◆ **Exercises to complete**:
(1) Rewrite the stretch of the article on the ESC consensus from "Key Recommendations for" through "jointly manage patients.", swapping "psycho-cardio teams" for "joint care teams".
(2) Answer these questions from the article on the ESC consensus:
(a) By how many years is life expectancy reduced for people with SMI?
(b) Who led the 2025 ESC Consensus?
(c) What two kinds of support should smoking cessation integrate?

People living with serious mental illness (SMI) face a dramatic health inequity: their life expectancy is reduced by 9–15 years compared to the general population, with cardiovascular disease (CVD) as the main driver of premature mortality. While this has been known for years, clinical guidelines have often failed to address it systematically.
The
2025 European Society of Cardiology (ESC) Consensus, led by Héctor Bueno, represents a milestone. For the first time, a major cardiology guideline explicitly integrates the management of SMI into cardiovascular care, setting structured psychiatry–cardiology collaboration as a standard of care.
🔗
Read the ESC 2025 Consensus (Bueno et al.) Why it Matters
-
Higher risk: People with SMI have a 2–4 times higher risk of sudden cardiac death and arrhythmias than the general population.
-
Disparities: They are less likely to receive cardiovascular diagnostic tests, interventions, and rehabilitation programs.
-
Complex factors: Psychotropic medications, lifestyle risks, stigma, and reduced access to care all contribute to this gap.
Key Recommendations for SMI in the 2025 ESC Consensus
-
Systematic cardiovascular risk assessment regardless of age, especially before and during antipsychotic treatment.
-
Management of modifiable risk factors (smoking, obesity, diabetes, hypertension, dyslipidaemia, sedentary lifestyle).
-
Optimising psychiatric treatment: prefer monotherapy when possible, use drugs with lower metabolic risk, monitor interactions and side effects, and support adherence.
-
Smoking cessation: integrate behavioural and pharmacological support; this benefits both cardiovascular and psychiatric outcomes.
-
Collaboration is essential: the Consensus highlights the role of psycho-cardio teams, where psychiatrists, cardiologists, and general practitioners jointly manage patients.
-
Combat stigma: equitable cardiovascular care for people with SMI is a responsibility shared by all healthcare professionals.
Conclusion
The ESC 2025 Consensus marks a turning point: it recognises that improving cardiovascular outcomes in people with SMI requires structured, multidisciplinary collaboration. This is no longer optional but part of best clinical practice.
For psychiatry and cardiology alike, this consensus offers a roadmap: work together, address disparities, and ensure that people with SMI receive the same standard of cardiovascular care as anyone else.

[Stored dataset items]
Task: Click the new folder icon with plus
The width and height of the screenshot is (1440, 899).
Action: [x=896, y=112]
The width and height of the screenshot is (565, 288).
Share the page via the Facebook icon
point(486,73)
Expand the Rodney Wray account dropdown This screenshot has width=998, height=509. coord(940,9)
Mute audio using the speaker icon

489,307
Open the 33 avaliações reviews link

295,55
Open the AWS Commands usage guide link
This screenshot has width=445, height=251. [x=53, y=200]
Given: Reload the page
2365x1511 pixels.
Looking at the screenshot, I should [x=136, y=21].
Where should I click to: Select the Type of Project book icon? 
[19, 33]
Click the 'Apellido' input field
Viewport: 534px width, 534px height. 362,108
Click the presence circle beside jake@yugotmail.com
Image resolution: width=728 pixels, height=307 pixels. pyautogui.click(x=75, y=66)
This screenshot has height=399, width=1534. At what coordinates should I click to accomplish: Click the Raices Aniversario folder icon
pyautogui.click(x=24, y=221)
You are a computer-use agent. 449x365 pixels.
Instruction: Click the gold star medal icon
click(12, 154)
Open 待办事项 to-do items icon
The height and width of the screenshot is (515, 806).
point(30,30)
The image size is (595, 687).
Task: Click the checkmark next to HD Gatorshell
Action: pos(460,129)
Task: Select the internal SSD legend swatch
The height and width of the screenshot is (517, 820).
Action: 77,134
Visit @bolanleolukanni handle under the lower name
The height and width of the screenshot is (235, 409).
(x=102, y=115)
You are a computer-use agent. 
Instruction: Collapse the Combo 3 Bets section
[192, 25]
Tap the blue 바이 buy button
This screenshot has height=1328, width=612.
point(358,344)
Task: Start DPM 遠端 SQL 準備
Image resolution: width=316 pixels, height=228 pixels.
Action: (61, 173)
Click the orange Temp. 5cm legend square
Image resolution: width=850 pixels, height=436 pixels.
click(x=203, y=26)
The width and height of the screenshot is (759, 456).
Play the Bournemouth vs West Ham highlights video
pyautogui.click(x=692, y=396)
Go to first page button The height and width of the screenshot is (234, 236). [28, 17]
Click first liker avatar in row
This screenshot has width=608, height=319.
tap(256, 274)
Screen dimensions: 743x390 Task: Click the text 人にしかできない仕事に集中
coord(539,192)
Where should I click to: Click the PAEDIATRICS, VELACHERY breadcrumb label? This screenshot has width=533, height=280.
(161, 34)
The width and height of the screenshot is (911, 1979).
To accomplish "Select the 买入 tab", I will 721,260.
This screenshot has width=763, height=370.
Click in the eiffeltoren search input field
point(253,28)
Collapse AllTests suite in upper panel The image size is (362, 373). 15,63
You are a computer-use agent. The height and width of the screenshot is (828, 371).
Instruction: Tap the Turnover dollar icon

◆ **Responses by item number**:
(1)
Key Recommendations for SMI in the 2025 ESC Consensus
-
Systematic cardiovascular risk assessment regardless of age, especially before and during antipsychotic treatment.
-
Management of modifiable risk factors (smoking, obesity, diabetes, hypertension, dyslipidaemia, sedentary lifestyle).
-
Optimising psychiatric treatment: prefer monotherapy when possible, use drugs with lower metabolic risk, monitor interactions and side effects, and support adherence.
-
Smoking cessation: integrate behavioural and pharmacological support; this benefits both cardiovascular and psychiatric outcomes.
-
Collaboration is essential: the Consensus highlights the role of joint care teams, where psychiatrists, cardiologists, and general practitioners jointly manage patients.

(2)
(a) By 9–15 years compared to the general population.
(b) Héctor Bueno.
(c) Behavioural and pharmacological support.